EXERCISE GOAL
Pull out each line of the records that contains the word "located".

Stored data
_ _ _ _

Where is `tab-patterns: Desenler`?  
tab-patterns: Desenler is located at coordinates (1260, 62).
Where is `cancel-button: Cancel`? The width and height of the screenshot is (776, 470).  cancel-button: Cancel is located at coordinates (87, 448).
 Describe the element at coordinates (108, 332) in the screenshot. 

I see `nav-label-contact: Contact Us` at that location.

_ _ _ _

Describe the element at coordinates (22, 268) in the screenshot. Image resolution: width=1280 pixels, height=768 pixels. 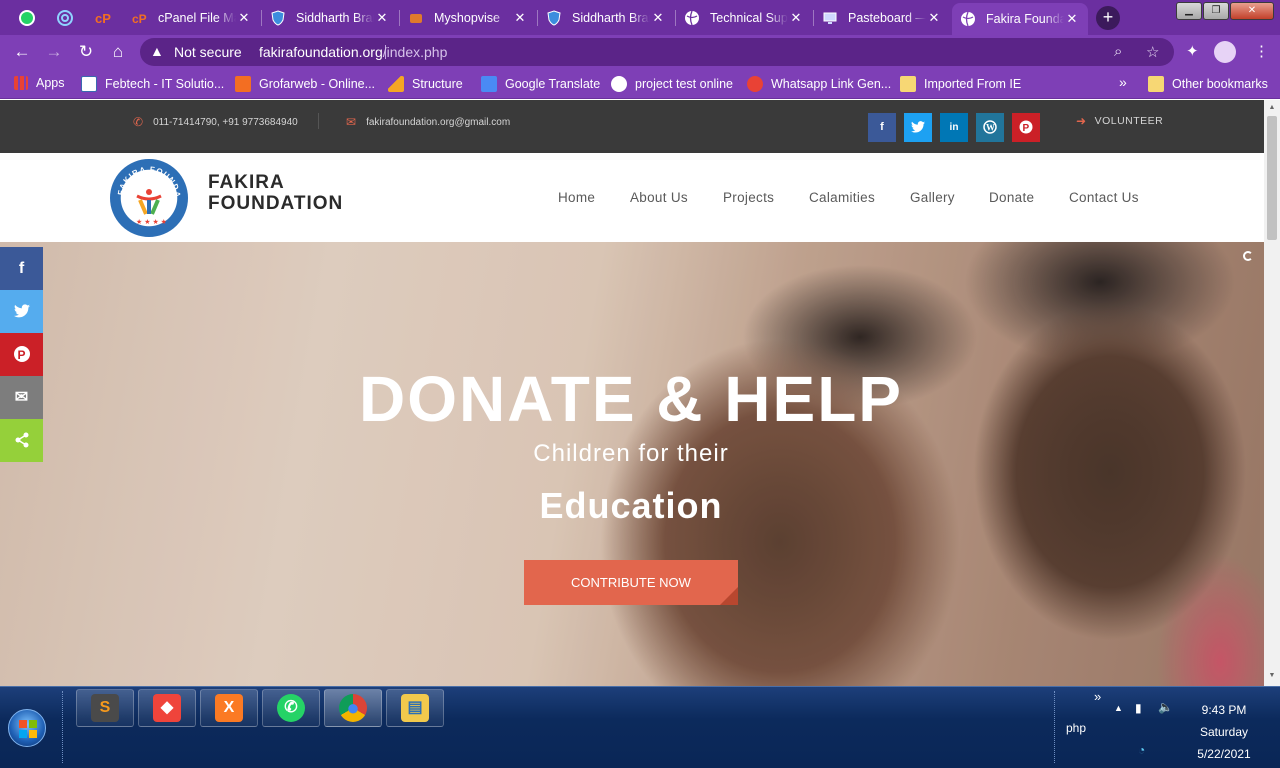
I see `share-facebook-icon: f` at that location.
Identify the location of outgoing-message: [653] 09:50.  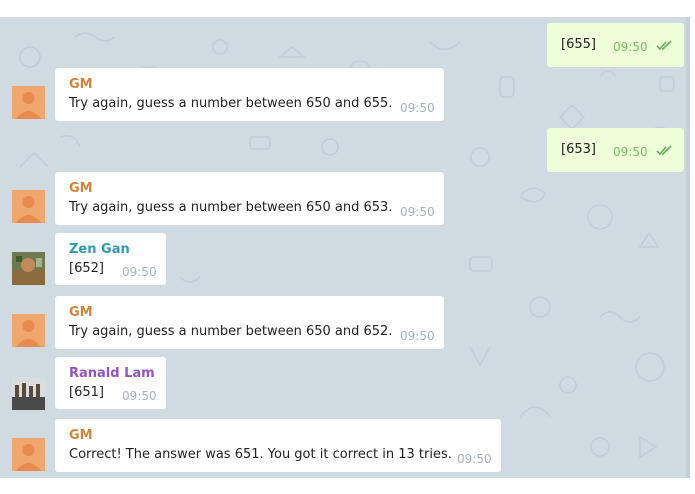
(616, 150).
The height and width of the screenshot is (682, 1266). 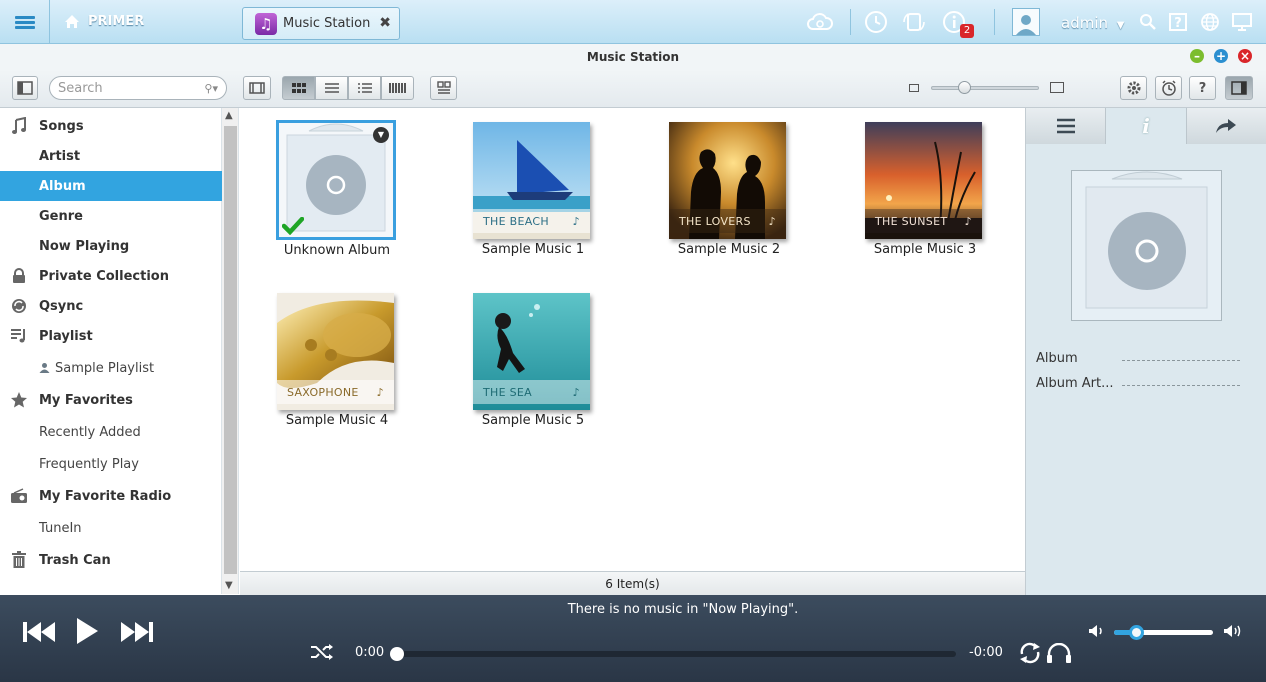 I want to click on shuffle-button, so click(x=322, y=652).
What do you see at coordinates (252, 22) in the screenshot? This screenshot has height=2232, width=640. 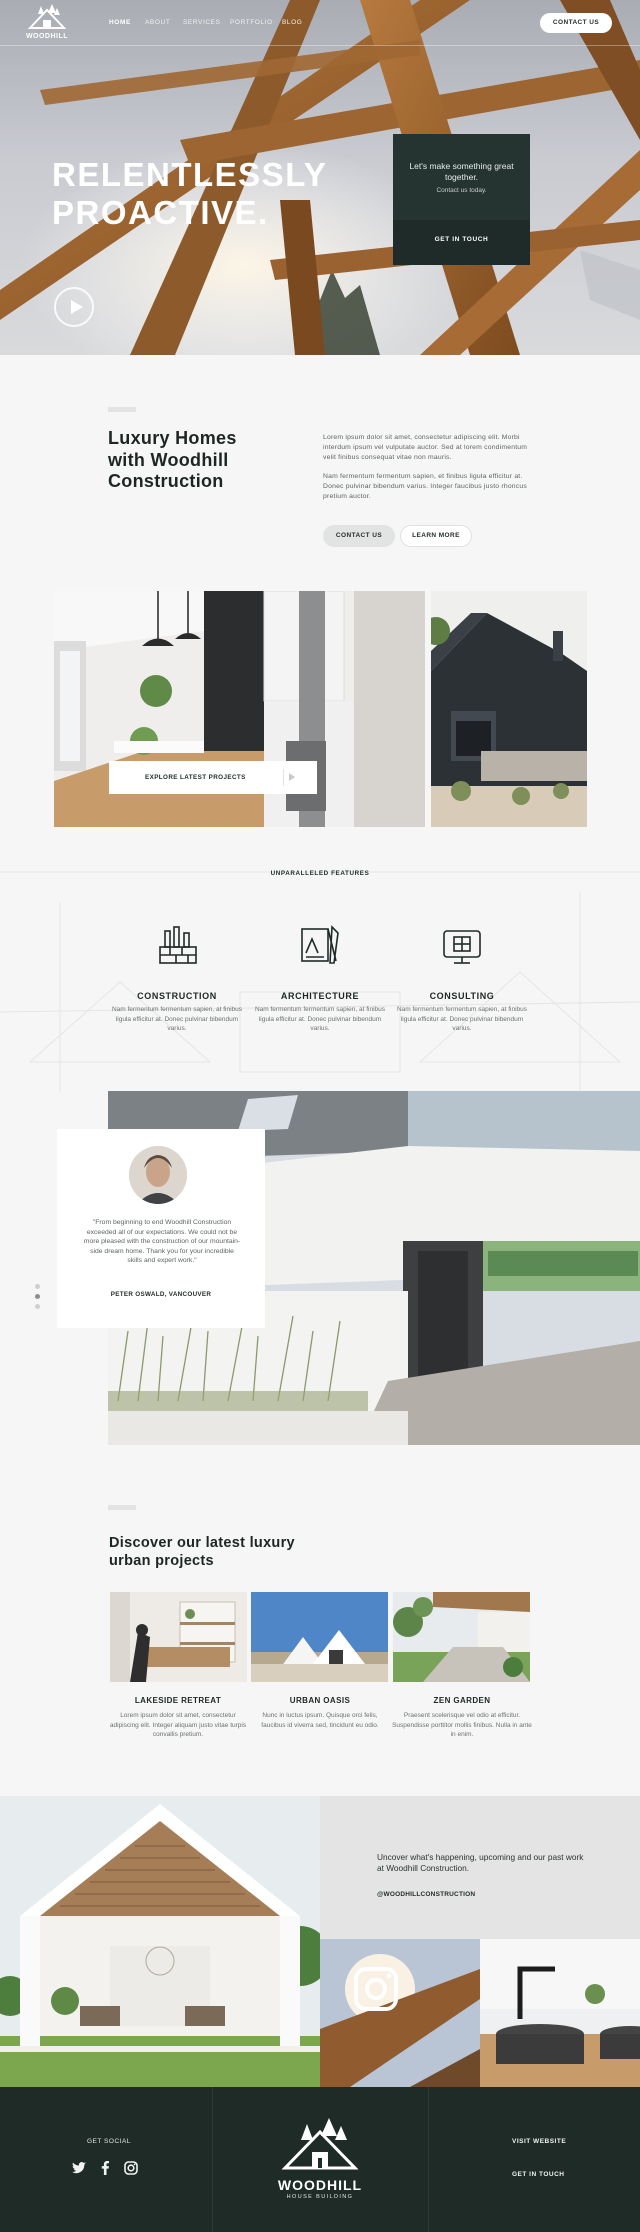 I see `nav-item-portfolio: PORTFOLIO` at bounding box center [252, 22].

_ _ _ _

ANSWER FOR THIS EXERCISE
tab-patterns: Desenler is located at coordinates (1260, 62).
Where is `cancel-button: Cancel`? The width and height of the screenshot is (776, 470).  cancel-button: Cancel is located at coordinates (87, 448).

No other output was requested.